Problem requirements
Search the records below for the string "price", and report each line that contains it.

Stored data
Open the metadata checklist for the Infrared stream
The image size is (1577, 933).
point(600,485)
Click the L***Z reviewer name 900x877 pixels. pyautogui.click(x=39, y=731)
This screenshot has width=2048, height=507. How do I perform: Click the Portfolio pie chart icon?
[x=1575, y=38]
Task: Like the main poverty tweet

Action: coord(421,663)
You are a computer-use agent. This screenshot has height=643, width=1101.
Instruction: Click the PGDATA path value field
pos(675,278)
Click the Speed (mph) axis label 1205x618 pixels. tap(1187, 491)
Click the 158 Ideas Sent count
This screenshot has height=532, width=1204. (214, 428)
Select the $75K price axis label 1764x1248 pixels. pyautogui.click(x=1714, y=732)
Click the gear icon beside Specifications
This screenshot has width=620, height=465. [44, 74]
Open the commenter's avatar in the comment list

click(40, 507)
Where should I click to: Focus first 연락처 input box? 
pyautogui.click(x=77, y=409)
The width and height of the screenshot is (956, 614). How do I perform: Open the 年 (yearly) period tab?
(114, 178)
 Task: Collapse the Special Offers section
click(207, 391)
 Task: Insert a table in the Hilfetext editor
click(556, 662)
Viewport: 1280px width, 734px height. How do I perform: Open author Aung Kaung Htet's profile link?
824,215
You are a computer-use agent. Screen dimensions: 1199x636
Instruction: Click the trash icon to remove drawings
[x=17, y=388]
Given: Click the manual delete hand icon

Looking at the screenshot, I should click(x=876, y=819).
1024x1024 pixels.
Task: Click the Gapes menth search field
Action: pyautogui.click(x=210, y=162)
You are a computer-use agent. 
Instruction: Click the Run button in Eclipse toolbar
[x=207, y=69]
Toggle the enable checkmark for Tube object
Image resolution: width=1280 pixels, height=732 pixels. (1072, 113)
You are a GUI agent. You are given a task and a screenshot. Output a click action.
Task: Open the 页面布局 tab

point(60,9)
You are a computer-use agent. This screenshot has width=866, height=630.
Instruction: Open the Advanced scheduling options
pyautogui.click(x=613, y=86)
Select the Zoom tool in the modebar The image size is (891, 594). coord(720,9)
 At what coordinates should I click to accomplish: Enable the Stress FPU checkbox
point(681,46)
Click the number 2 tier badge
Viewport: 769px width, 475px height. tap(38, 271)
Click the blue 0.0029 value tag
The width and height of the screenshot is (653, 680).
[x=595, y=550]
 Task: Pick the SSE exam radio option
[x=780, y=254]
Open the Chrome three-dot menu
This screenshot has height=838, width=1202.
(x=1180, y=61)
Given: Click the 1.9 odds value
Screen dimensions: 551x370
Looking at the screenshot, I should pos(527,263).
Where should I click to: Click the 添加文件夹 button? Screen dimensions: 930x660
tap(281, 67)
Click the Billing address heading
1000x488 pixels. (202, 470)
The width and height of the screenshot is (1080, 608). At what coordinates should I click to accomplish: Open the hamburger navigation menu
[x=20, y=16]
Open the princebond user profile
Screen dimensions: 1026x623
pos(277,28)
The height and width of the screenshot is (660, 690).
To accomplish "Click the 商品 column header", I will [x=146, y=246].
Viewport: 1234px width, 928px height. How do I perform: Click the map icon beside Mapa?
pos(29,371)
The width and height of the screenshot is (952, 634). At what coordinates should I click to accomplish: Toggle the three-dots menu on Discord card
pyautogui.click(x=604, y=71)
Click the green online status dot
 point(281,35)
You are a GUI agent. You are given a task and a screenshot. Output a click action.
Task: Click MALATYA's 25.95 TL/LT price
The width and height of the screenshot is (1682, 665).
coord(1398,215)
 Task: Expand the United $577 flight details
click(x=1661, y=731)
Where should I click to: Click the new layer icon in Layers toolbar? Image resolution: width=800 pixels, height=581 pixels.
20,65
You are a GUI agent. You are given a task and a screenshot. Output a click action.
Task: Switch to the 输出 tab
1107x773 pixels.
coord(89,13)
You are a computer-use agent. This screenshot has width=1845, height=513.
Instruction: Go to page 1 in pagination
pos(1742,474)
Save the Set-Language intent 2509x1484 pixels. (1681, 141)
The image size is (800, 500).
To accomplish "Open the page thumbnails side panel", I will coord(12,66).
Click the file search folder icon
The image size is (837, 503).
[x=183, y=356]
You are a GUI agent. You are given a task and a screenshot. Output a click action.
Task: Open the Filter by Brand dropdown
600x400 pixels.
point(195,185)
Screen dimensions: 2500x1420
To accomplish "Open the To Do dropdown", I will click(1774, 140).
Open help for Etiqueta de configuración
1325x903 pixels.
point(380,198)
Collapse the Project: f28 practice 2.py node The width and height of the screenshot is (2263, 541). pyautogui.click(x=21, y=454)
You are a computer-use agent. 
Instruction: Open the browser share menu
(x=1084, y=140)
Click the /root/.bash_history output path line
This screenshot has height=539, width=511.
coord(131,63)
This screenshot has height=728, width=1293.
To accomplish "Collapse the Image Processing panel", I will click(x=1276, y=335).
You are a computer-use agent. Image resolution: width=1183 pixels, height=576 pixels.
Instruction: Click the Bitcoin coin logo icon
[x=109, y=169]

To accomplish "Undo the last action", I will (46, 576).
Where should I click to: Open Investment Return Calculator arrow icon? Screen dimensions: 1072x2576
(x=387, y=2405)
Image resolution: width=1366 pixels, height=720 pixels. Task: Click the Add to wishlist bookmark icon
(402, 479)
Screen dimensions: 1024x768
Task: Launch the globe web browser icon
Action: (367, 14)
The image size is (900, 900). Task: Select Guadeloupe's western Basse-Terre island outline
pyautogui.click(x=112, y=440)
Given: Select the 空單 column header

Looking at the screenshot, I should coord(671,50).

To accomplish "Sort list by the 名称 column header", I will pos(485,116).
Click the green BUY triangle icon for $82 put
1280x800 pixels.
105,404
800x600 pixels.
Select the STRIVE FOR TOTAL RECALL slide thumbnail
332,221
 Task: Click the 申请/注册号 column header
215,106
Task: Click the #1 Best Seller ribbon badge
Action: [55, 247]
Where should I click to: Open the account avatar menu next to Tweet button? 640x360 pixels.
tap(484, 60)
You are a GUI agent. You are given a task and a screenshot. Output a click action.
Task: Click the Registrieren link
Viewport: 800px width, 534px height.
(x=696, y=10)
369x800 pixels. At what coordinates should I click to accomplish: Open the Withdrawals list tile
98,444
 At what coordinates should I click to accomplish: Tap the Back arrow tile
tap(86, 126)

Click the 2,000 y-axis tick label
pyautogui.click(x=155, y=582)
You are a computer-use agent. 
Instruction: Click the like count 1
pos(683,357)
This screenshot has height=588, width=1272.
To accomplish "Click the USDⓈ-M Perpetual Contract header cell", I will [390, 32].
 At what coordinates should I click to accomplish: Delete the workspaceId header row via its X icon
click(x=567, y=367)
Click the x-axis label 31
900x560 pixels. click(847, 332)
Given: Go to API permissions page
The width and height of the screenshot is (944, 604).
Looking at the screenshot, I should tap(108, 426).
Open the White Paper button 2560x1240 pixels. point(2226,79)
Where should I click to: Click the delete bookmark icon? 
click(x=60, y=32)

Exercise response
Select the $75K price axis label 1764x1248 pixels. pyautogui.click(x=1714, y=732)
Task: Click MALATYA's 25.95 TL/LT price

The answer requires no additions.